Very successful in reaching his primary objective, which is to critically interrogate current usage of the term “gang” and replace this with a more nuanced understanding of the wider street culture, perhaps Hallsworth is less successful in convincing the reader of the value of his alternative methodological approach, that of auto-ethnography. He makes a strong case for the use of this method in Chapter 2 which sets the stage for the remainder of the text, but a return to a discussion of the value of the method at the conclusion of the text would have helped reinforce its contribution. Despite his use of auto-ethnography in the early chapters, where he does recount instances of his own experiences with “gangs”, the text in some ways minimizes the daily realities faced by people directly or indirectly involved in gang-related activities. Broader social, economic, political, historical and cultural contexts and processes heavily influence the ways in which “gangs” and their activities are constructed, but until these contexts change, lives are being lost and others irrevocably changed by criminal groups, whatever the label used, and their criminal activities, however (in)frequent. I do not think Hallsworth dismisses these points, but in focusing on the moral panic relating to “gangs”, one runs the risk of minimizing some of the realities which young people and their families face on a day-to-day basis. Addressing the economic, political, and social structural factors that contribute to the “gangland UK thesis” is a laudable, long term goal. But for families and communities directly impacted by these groups and individuals on a daily basis, the immediate answers and assistance promised by the “gang talkers” offers an inkling of hope for the near future.

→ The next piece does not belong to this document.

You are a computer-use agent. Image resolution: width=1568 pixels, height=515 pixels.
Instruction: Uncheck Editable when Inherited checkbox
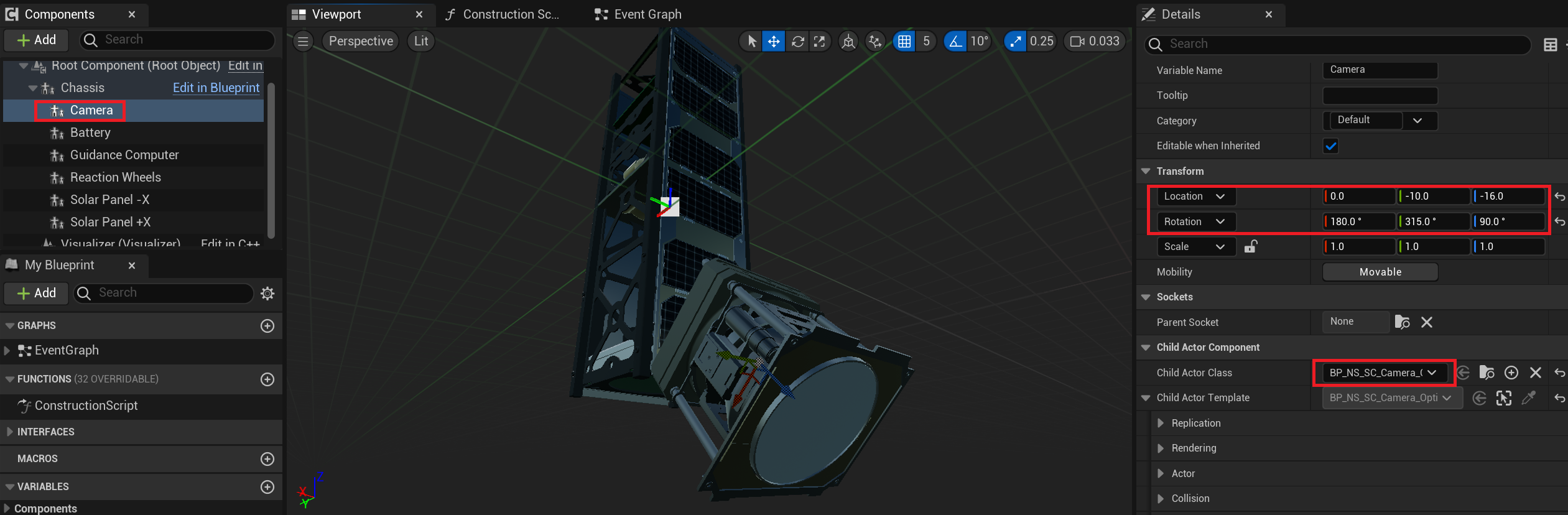pos(1330,146)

Aside from a number of typos that can be distracting, the writing style is an engaging one. This may be in part because of the tone Hallsworth takes throughout the text. He is sarcastic, snarky, and highly critical of dominant political and academic discourse on the topic. Considering his frustration with the reification of “corporate gangs” as the root of most evil in contemporary society and the compelling arguments he makes against this view, the tone and style are a good fit for the effective delivery of his message. They make for an engaging and entertaining read. Quite honestly this is a text that is difficult to put down once one begins to read it.
This is a must-read for anyone remotely interested in the contemporary “gang problem”. Hallsworth’s writing style is accessible to popular and academic audiences alike. I plan on using sections of The Gang and Beyond: Interpreting Violent Street Worlds in my graduate seminar on Criminal Justice.